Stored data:
========================================================================
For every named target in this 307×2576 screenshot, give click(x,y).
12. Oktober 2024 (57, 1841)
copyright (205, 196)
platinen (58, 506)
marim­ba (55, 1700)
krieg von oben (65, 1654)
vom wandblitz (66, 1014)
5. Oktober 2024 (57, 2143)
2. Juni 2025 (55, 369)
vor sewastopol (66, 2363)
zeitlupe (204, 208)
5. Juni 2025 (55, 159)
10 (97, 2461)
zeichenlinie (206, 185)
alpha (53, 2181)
========================================================================
Exercise instructions: Line by line, please reproduce the records exactly.

Answer below:
For every named target in this 307×2576 screenshot, give click(x,y).
12. Oktober 2024 (57, 1841)
copyright (205, 196)
platinen (58, 506)
marim­ba (55, 1700)
krieg von oben (65, 1654)
vom wandblitz (66, 1014)
5. Oktober 2024 (57, 2143)
2. Juni 2025 (55, 369)
vor sewastopol (66, 2363)
zeitlupe (204, 208)
5. Juni 2025 (55, 159)
10 (97, 2461)
zeichenlinie (206, 185)
alpha (53, 2181)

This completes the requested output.